BEGIN Supplied entries
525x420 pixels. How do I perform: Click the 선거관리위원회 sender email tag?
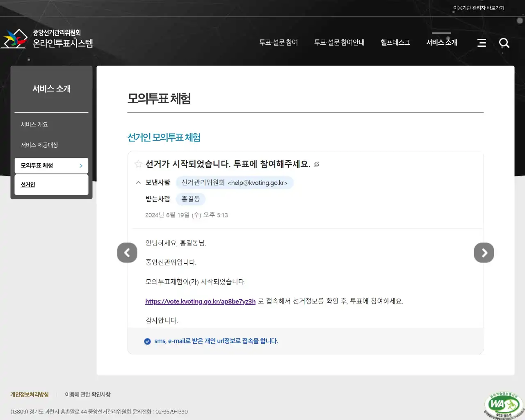point(235,183)
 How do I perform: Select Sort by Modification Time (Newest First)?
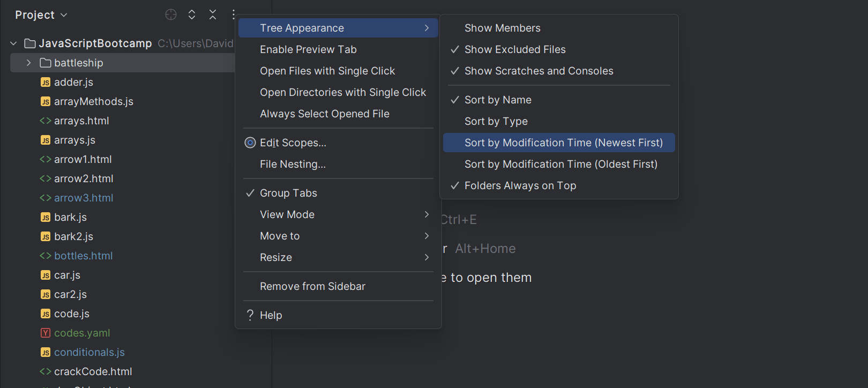pos(563,143)
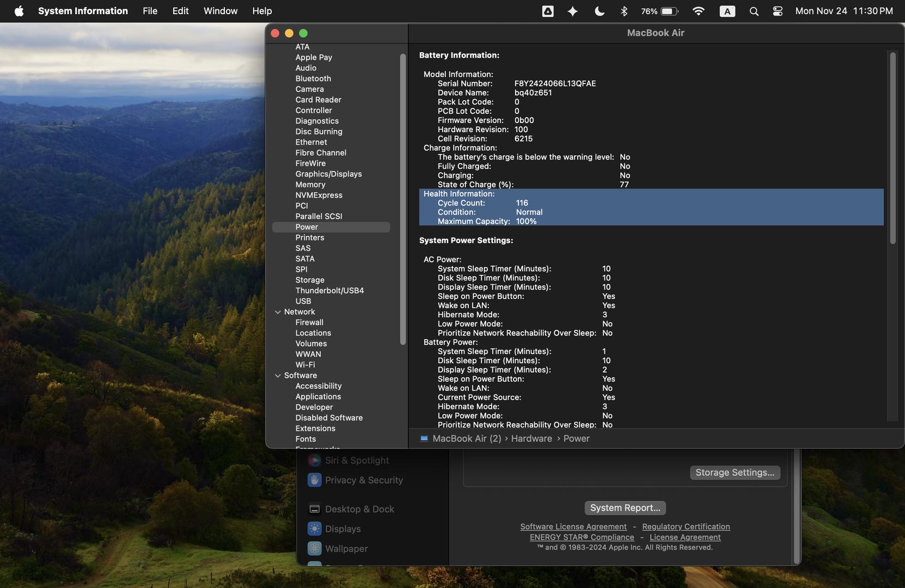
Task: Click Hardware in the bottom path bar
Action: coord(531,438)
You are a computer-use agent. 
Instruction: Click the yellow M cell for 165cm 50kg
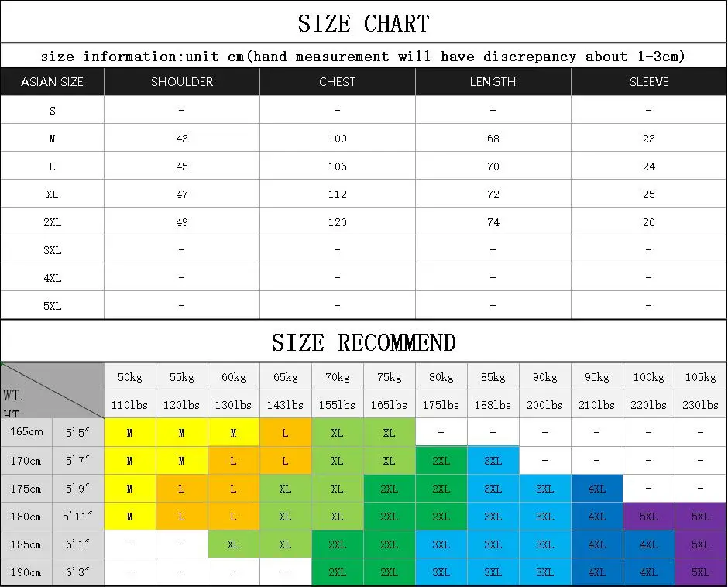[130, 432]
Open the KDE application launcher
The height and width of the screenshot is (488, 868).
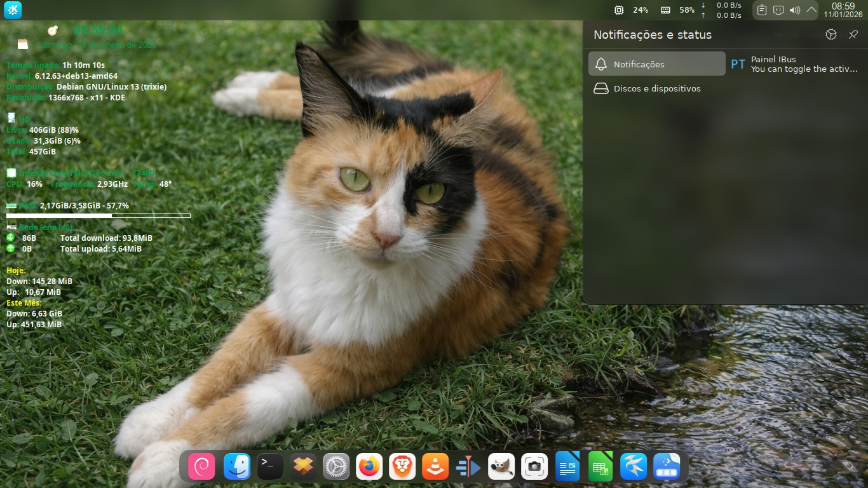[x=13, y=10]
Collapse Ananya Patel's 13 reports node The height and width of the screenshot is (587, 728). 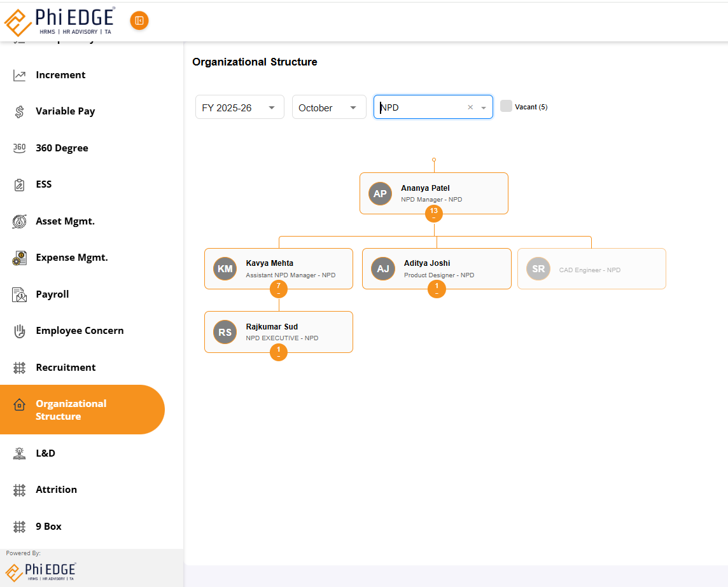pos(434,214)

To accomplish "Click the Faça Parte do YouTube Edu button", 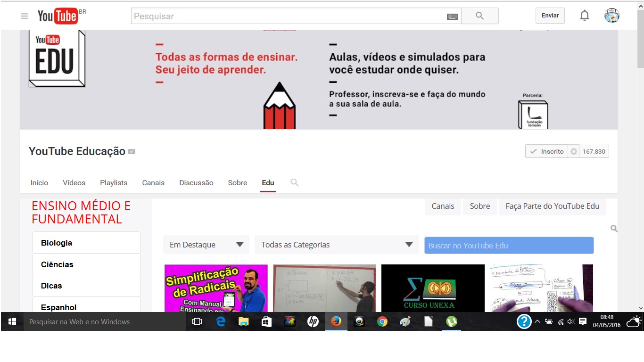I will click(553, 206).
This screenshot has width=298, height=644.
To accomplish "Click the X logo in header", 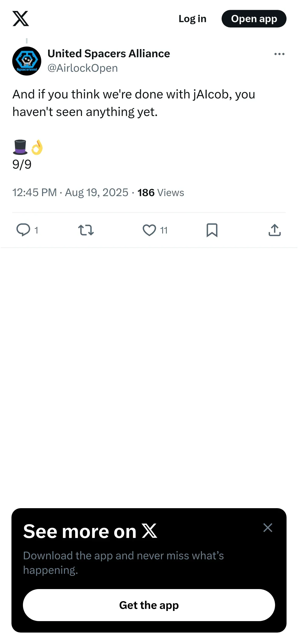I will pyautogui.click(x=21, y=19).
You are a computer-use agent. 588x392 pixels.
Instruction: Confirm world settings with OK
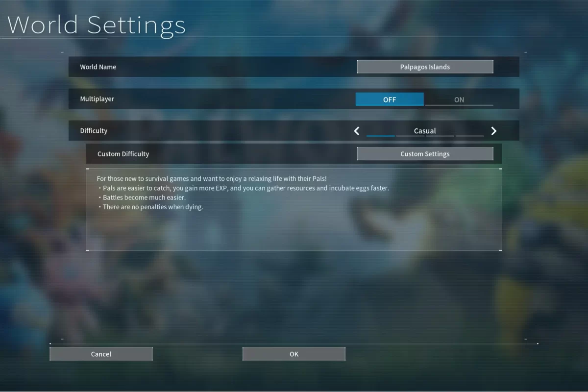(x=294, y=354)
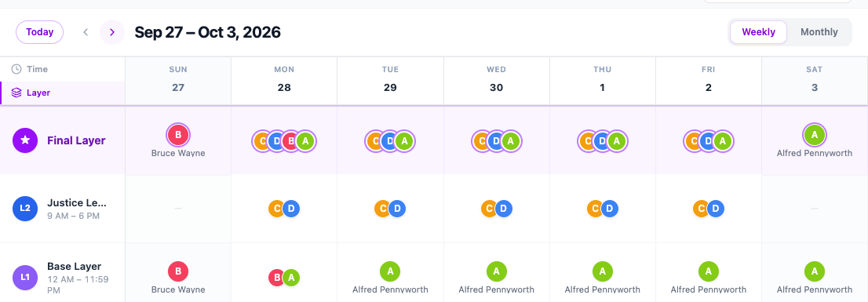This screenshot has height=302, width=868.
Task: Go to previous week with left chevron
Action: [x=86, y=32]
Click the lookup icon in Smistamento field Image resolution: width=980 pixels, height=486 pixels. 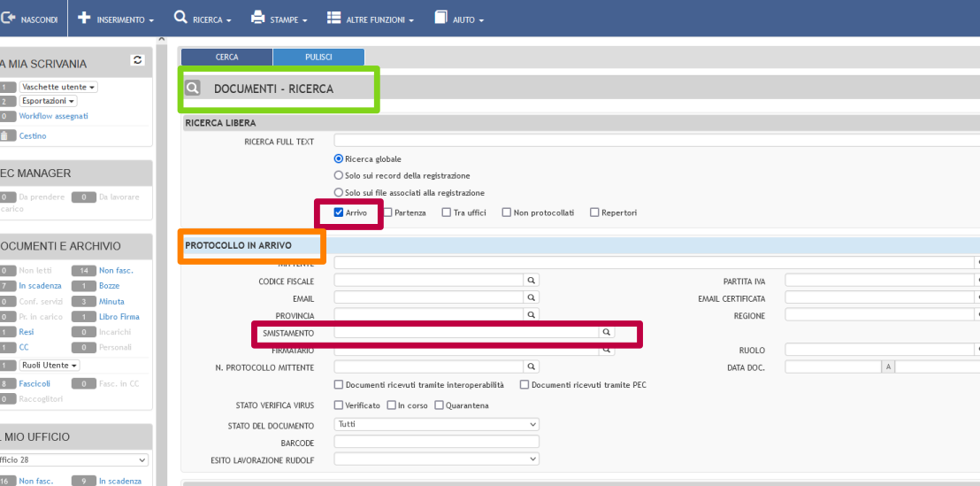tap(607, 332)
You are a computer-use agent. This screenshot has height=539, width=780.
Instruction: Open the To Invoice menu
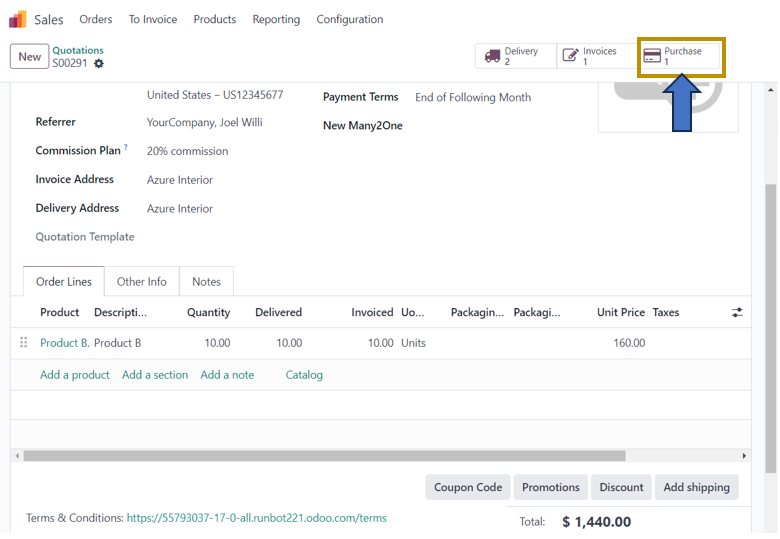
END Supplied entries
Required action: Reproduce every line in the records above that contains the word "Open".

Response to the exercise:
Open the KDE application launcher
Instruction: Open the To Invoice menu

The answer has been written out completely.